EXERCISE REQUIREMENTS: Locate the line that contains "You are a GUI" in the entries below, then repeat it and every following line through the line that contains "Viewport: 793px width, 561px height.", exactly, and no others.

RECORDED INFORMATION:
Start of Block

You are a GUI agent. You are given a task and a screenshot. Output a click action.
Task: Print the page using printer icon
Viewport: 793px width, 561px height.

End of Block
Start of Block

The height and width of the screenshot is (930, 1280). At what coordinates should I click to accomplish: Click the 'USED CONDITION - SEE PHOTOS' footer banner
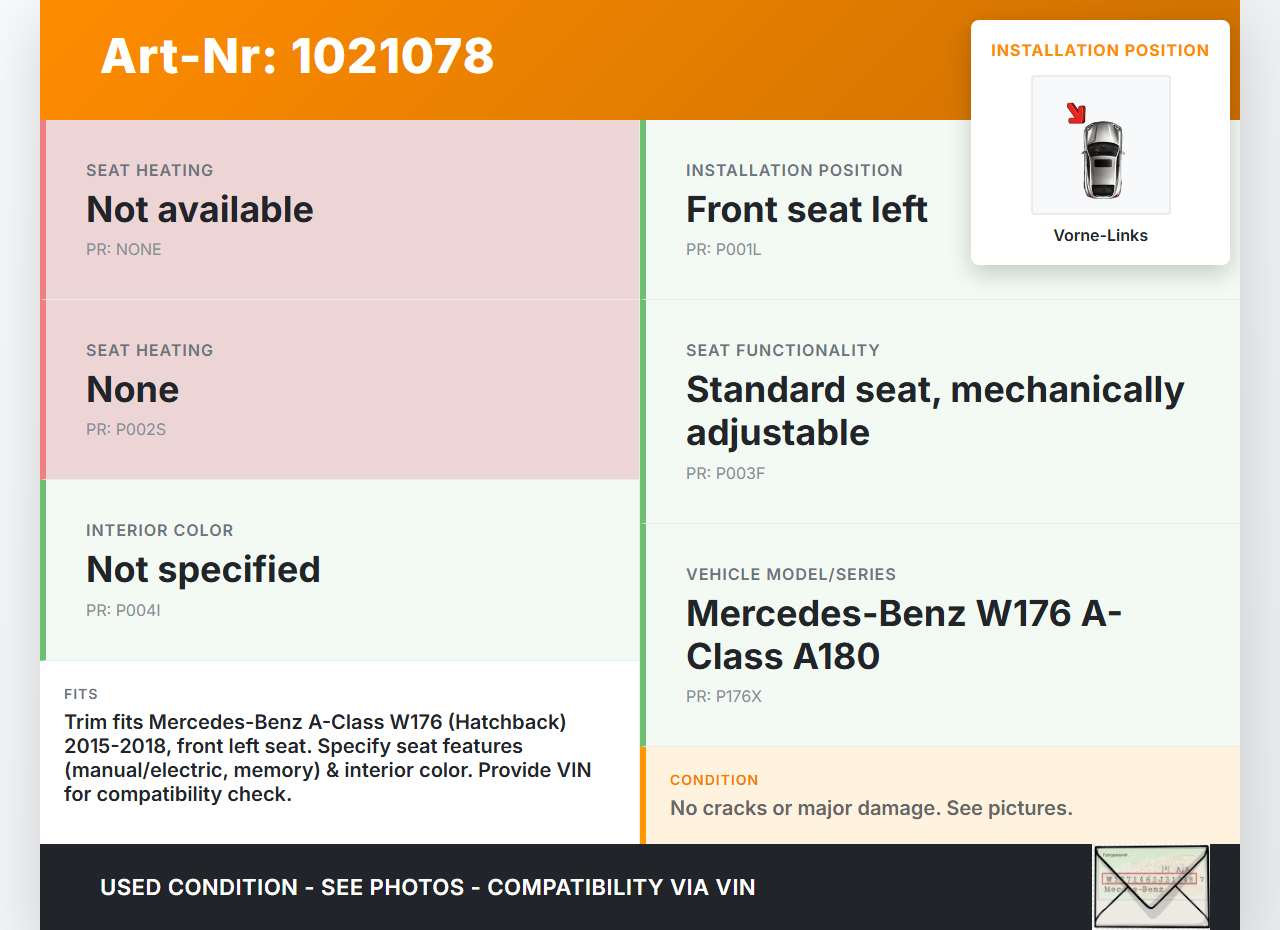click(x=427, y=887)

End of Block

ANSWER BELOW:
You are a GUI agent. You are given a task and a screenshot. Output a click action.
Task: Print the page using printer icon
Viewport: 793px width, 561px height.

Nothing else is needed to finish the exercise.